### Directive 1
In the text on adaptive alert detection, reproduce everything from "Adaptive alerting differentiates" down to "Agents identify anomalies.".
### Directive 2
List the steps of the adaptive alerting method, as described in the text on adaptive alert detection.
### Directive 3
Continue the text on adaptive alert detection from the point where it stops.

Adaptive Alert Detection

Adaptive alert detection is a combination of probability theory, historic agent behavior, and your sensitivity setting applied to your alert rule’s global alert setting. Adaptive alerting is designed to deduce when a real alertable issue occurs based on your test's anomaly records, reducing the number of false positives you receive and increasing your confidence that the alerts you do receive are genuine issues.

It's important to note the difference between an anomaly and an issue. An anomaly is a test result that breaches a certain threshold which you consider "normal". But network behavior means that your "normal" might fluctuate depending on many factors, so the breach may not in fact constitute an "issue" which is a genuine problem that needs attention to get the test back to normal limits.

Adaptive alerting takes much of the tedium and uncertainty out of setting alert conditions manually, which can be a bit of a lengthy guessing game. Set the conditions too broadly and you could be inundated with noisy alerts that don’t signify true issues. Set them too narrowly, and you might miss being alerted about a bona fide problem. In either case, you could observe your test results over time and fine-tune the alert condition to better approximate the set of conditions that would result in a useful alert, but this heuristic tinkering often takes time, doesn't adjust for network conditions, and can't account for historic patterns.

By contrast, adaptive alerting instantly assesses the presence of an issue by studying anomaly history and recent network behavior, while reducing noise by recognizing when an issue is just one issue, and not several. Moreover, if network characteristics slowly change over time, there's no need to reconfigure the alert rule - it adjusts automatically.

Significantly, adaptive alerting is personalized to each test you run. Your organization’s use of the network is unique, and the tests you run are configured to optimize your organization’s performance. As the name suggests, this method of issue identification adapts to your needs and to the state of the network, sending you only the alerts that matter to you.

Adaptive alert detection is available for Cloud and Enterprise Agent tests only.

How Adaptive Alerting Works

Adaptive alerting differentiates between normal network variations and actual issues. It does this by using a patent-pending statistical model that does the laborious test result analysis over time for you, saving you time and improving your results.

What the Model Considers

This method of alerting breaks down into three distinct steps. These steps happen round after round on each combination of test and alert rule applied to it.

  1. Agents identify anomalies.

  2. The model algorithmically calculates the probability of an issue as a result of the anomaly detection.

  3. If the probability of an issue being present passes a threshold which depends on your sensitivity setting, an alert is triggered.

The model takes into account three factors that help to ensure that it is identifying real issues that matter to you. These are:

  • Anomaly baseline: The anomaly rate observed over a period of days. This amounts to a built-in margin-of-error mechanism that accounts for the fact that detected anomalies do not always correspond to real issues.

    For example, if the average anomaly rate over the past days is 20% (i.e., any 2 out of 10 agents continually identify anomalies), this becomes the anomaly baseline for that test. The model uses this baseline to help it understand how the anomalies it’s seeing compare to a historical average for that test, and adjust its issue probability accordingly.

Importantly, the anomaly baseline calculation does not consider whether issues were confirmed in previous rounds as a result of the detection of a certain percentage of anomalies. This ensures the calculation of issue probability in the current round is free from any undue bias.

The model continually adjusts the baseline based on the historical data it receives. If, over time, the number of anomalies observed averages out to 30% instead of 20%, then this becomes the new baseline. Similarly, if network anomalies decrease, then the baseline adjusts downwards. In this way, your alert mechanism moves in step with the network.

### Dataset entries
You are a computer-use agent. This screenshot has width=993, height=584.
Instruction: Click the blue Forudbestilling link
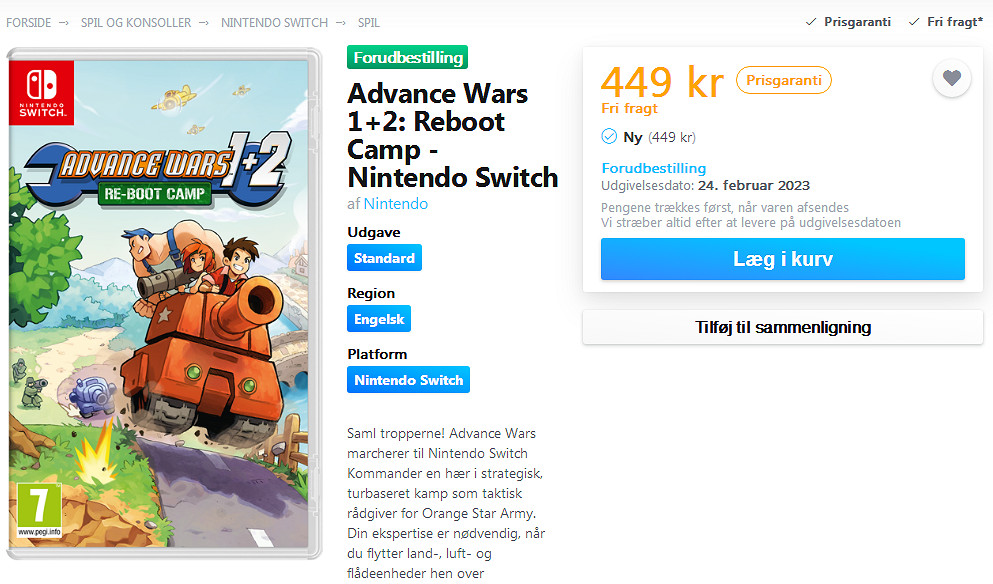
==
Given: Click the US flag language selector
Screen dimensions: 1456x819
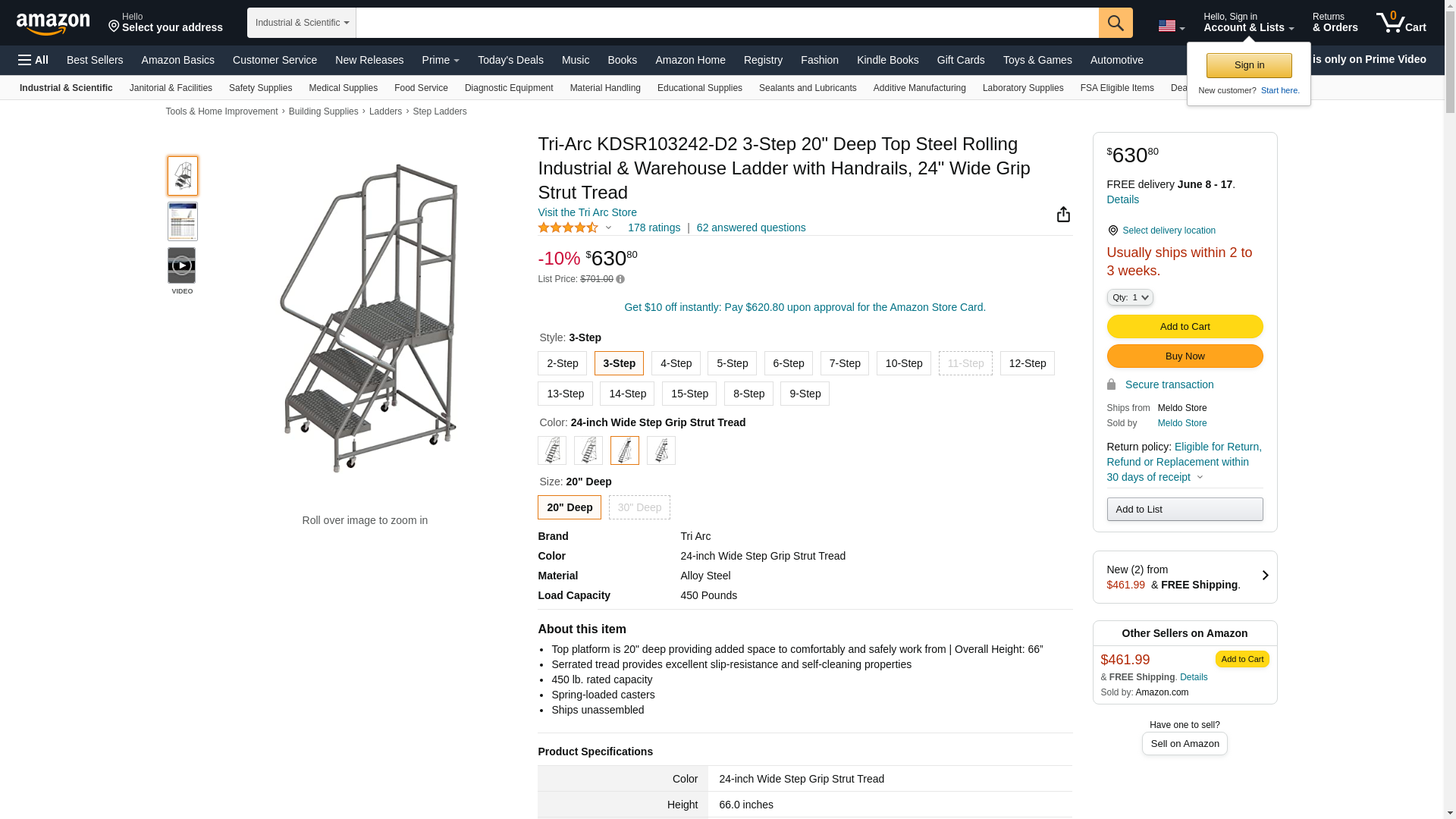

### Task answer 1
Adaptive alerting differentiates between normal network variations and actual issues. It does this by using a patent-pending statistical model that does the laborious test result analysis over time for you, saving you time and improving your results.

What the Model Considers

This method of alerting breaks down into three distinct steps. These steps happen round after round on each combination of test and alert rule applied to it.

  1. Agents identify anomalies.

### Task answer 2
1. Agents identify anomalies.
2. The model algorithmically calculates the probability of an issue as a result of the anomaly detection.
3. If the probability of an issue being present passes a threshold that depends on your sensitivity setting, an alert is triggered.

### Task answer 3
  • Test frequency: Network issues are not typically momentary blips. They usually last for some minutes or hours. So, your test frequency has a large bearing on whether you (or, indeed the model) can confidently discern an issue based on the anomalies agents record over different time periods. The model takes test frequency into account and adapts its probability calculations accordingly.

    Thanks to many years of operational data, we know how long the average issue lasts, and how often one typically occurs. We leverage this knowledge to determine the probability of an issue remaining an issue over each test interval, from one minute up to an hour. This helps the model maintain a consistency of issue probability regardless of the test frequency.

  • Repeated agent anomalies: The model takes account of which agents are flagging anomalies. If, for example, one agent in ten regularly reports an anomaly, this might skew the baseline low, to the point where an anomaly reported by any one agent is not considered an issue. However, if the same agent consistently reports an anomaly, this could be considered an issue for that agent. Therefore, when the same agent reports an anomaly several times in a row, the model considers this as part of its determination of whether an issue is present.

How the Model Uses Probability

Adaptive alerting calculates the probability of an underlying (unobservable) issue based on the anomalies agents do observe. Because not all anomalies amount to an actual issue, the model has to take what it can observe – anomalies – and make a determination from that about what it can’t observe – genuine issues.

You can think of it in terms of expected and unexpected fire alarms in your office building. The alarm (the observable anomaly) may go off at the same time each week to test the system. You do not see a fire (the issue), but the alarm suggests there could be one. However, you have set a mental anomaly baseline as one fire alarm per week = normal; therefore you determine there's no issue and you do not evacuate. When a fire alarm goes off unexpectedly, you again may not see whether there's an actual fire, but you evacuate anyway because the baseline has been breached and this, you deduce, constitutes an actual issue.

The model calculates in real time the probability of having an issue in the current round given the state your test was in in previous rounds, while also accounting for test frequency, repeated agent anomalies, and the anomaly baseline. Once issue probability is calculated, all that is left is to determine the threshold beyond which to trigger an alert. You do this yourself by setting your sensitivity level.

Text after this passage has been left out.